[Stored records]
┌────────

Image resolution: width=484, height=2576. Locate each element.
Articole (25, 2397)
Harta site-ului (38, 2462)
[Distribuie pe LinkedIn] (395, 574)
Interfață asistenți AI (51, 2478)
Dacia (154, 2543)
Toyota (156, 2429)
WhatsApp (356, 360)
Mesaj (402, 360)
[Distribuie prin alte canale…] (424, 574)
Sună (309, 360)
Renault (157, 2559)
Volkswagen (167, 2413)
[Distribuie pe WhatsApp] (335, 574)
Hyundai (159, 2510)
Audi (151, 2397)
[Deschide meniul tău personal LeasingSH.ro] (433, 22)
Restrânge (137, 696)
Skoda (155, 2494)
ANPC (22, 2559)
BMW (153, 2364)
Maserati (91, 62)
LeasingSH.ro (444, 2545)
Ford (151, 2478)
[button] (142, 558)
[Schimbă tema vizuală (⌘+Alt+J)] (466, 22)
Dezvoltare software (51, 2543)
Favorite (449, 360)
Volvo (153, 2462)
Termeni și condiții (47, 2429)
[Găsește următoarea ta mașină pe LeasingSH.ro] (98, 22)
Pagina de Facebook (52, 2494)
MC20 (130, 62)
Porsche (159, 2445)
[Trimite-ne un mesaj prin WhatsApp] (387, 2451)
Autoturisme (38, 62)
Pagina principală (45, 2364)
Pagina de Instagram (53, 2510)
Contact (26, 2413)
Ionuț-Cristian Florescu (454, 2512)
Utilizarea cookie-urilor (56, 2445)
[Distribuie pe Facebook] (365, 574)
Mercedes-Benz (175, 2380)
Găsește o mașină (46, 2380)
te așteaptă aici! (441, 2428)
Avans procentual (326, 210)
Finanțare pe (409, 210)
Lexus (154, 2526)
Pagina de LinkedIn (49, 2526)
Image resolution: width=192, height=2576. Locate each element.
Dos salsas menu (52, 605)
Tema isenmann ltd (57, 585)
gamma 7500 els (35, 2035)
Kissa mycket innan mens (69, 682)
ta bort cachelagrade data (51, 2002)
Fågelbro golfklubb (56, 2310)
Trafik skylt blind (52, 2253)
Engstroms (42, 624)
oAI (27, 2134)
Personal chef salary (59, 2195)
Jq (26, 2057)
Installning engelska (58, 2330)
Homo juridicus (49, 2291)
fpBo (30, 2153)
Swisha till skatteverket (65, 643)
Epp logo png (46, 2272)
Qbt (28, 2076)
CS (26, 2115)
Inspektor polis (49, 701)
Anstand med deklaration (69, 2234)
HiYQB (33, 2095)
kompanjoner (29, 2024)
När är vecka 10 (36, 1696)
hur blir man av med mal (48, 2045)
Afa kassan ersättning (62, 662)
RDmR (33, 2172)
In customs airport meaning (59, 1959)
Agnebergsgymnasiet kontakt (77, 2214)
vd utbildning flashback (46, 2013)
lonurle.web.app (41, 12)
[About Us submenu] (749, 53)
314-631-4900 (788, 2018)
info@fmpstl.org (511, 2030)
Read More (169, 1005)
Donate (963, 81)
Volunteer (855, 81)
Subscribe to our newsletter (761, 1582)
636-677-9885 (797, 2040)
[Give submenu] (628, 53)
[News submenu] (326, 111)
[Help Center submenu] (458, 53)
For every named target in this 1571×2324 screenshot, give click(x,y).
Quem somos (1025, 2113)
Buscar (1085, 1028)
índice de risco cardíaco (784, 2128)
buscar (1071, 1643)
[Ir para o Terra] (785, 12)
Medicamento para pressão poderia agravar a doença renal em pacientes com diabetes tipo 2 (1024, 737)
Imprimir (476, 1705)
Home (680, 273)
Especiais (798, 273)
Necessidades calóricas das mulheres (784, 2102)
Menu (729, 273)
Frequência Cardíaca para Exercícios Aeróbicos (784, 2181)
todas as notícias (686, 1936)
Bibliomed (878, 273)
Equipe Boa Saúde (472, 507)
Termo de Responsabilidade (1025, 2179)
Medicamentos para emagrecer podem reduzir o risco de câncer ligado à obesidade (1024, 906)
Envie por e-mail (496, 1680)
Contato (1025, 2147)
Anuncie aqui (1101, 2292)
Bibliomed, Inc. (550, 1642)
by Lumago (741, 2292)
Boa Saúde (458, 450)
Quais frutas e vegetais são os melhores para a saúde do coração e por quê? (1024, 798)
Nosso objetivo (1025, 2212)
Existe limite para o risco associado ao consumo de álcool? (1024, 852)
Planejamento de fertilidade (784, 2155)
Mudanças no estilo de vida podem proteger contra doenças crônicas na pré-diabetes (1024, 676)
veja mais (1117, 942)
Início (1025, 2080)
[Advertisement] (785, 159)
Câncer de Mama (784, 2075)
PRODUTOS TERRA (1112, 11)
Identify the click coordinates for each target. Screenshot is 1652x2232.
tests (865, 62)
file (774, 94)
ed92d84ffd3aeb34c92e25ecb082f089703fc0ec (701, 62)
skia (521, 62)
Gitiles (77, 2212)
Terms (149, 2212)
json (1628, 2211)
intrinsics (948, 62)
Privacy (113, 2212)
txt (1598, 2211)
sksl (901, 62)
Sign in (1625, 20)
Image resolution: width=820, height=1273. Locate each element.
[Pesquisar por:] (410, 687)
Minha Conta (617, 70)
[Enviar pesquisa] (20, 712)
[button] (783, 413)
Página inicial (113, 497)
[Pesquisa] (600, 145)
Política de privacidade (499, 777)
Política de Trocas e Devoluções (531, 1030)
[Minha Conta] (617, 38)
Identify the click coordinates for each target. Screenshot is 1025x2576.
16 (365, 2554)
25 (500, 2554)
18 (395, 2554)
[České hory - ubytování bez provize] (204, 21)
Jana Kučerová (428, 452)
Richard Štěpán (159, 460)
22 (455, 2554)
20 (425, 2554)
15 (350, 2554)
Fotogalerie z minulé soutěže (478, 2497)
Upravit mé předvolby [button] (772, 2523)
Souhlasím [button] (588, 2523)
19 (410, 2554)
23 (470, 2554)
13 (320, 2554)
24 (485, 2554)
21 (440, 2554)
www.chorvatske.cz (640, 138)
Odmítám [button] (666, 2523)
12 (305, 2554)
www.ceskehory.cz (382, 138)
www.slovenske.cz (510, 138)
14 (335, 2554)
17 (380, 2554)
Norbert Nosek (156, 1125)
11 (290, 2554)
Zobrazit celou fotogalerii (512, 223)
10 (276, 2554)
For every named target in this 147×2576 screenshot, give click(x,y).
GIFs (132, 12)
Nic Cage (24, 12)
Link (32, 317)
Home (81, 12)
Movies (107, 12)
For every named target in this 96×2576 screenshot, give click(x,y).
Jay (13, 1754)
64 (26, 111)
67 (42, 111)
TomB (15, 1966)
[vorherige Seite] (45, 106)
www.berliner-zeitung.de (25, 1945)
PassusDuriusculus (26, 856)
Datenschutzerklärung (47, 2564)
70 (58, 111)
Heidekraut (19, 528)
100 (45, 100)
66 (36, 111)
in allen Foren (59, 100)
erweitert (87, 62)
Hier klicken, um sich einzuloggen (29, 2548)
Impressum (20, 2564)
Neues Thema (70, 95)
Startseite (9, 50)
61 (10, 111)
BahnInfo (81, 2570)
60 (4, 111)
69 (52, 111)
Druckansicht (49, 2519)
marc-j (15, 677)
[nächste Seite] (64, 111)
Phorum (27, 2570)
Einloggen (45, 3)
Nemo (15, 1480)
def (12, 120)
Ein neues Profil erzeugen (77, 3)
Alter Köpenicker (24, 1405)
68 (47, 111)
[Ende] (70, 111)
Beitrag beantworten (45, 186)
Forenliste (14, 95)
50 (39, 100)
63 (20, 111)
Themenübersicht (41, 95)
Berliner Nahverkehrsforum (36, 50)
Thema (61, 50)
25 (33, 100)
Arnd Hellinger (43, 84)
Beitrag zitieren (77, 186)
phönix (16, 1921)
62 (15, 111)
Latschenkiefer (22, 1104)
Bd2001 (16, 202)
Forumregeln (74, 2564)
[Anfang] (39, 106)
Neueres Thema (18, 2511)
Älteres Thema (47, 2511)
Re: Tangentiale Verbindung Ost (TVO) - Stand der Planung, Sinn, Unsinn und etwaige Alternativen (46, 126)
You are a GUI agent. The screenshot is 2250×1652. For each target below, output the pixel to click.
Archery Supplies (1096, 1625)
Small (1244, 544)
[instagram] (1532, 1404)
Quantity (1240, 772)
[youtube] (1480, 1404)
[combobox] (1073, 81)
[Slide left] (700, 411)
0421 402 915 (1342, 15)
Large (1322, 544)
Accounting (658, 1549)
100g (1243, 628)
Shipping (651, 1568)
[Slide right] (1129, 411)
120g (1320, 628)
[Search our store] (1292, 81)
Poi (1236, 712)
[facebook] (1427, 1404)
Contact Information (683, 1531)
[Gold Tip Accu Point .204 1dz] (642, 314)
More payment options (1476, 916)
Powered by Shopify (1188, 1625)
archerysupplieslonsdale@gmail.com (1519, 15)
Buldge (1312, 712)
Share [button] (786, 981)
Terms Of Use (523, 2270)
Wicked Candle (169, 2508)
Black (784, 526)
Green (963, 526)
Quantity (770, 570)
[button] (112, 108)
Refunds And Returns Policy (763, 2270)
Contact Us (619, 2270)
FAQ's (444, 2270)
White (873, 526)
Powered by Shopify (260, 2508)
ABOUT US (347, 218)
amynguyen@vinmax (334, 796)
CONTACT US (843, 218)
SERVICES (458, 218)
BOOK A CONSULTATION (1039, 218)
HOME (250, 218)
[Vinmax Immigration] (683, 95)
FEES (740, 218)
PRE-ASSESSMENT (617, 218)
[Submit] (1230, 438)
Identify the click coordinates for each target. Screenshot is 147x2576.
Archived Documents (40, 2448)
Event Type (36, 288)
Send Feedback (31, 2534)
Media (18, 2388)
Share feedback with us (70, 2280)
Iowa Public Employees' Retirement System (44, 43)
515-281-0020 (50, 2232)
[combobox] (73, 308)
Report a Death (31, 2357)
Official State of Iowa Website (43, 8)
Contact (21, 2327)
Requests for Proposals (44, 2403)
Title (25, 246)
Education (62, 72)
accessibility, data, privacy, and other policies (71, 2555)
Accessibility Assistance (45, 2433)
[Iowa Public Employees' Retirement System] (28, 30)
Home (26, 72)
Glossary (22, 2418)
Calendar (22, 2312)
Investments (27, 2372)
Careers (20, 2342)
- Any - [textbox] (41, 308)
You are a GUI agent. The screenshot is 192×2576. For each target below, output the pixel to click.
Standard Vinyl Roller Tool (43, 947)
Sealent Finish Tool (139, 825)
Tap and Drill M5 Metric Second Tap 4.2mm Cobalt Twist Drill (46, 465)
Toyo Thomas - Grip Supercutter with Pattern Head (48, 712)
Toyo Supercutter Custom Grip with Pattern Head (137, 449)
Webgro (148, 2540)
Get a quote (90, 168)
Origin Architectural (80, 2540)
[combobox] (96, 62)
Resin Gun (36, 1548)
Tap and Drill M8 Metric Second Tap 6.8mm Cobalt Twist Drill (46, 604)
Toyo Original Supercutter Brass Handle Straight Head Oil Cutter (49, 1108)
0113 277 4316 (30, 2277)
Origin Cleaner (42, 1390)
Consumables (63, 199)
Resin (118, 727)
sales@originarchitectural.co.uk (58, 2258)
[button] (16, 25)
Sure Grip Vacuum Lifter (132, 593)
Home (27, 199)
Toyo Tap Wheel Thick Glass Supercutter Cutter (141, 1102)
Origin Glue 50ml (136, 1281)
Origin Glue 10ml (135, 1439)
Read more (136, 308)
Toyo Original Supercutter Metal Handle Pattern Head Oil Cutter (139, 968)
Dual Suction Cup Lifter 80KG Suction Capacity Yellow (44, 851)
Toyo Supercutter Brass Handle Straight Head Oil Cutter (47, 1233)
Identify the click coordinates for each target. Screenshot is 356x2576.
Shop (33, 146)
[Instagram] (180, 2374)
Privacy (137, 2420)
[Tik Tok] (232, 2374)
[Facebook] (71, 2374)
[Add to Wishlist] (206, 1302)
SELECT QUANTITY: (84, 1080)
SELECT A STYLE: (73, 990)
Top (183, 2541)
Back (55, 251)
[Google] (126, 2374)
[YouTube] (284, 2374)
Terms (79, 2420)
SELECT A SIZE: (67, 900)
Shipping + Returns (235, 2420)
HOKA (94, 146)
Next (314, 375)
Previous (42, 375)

└────────

TASK DETAILS.
Working from the entries above, find every line in which the word "Lifter" occurs and copy it.

FINISHED EXERCISE.
Sure Grip Vacuum Lifter (132, 593)
Dual Suction Cup Lifter 80KG Suction Capacity Yellow (44, 851)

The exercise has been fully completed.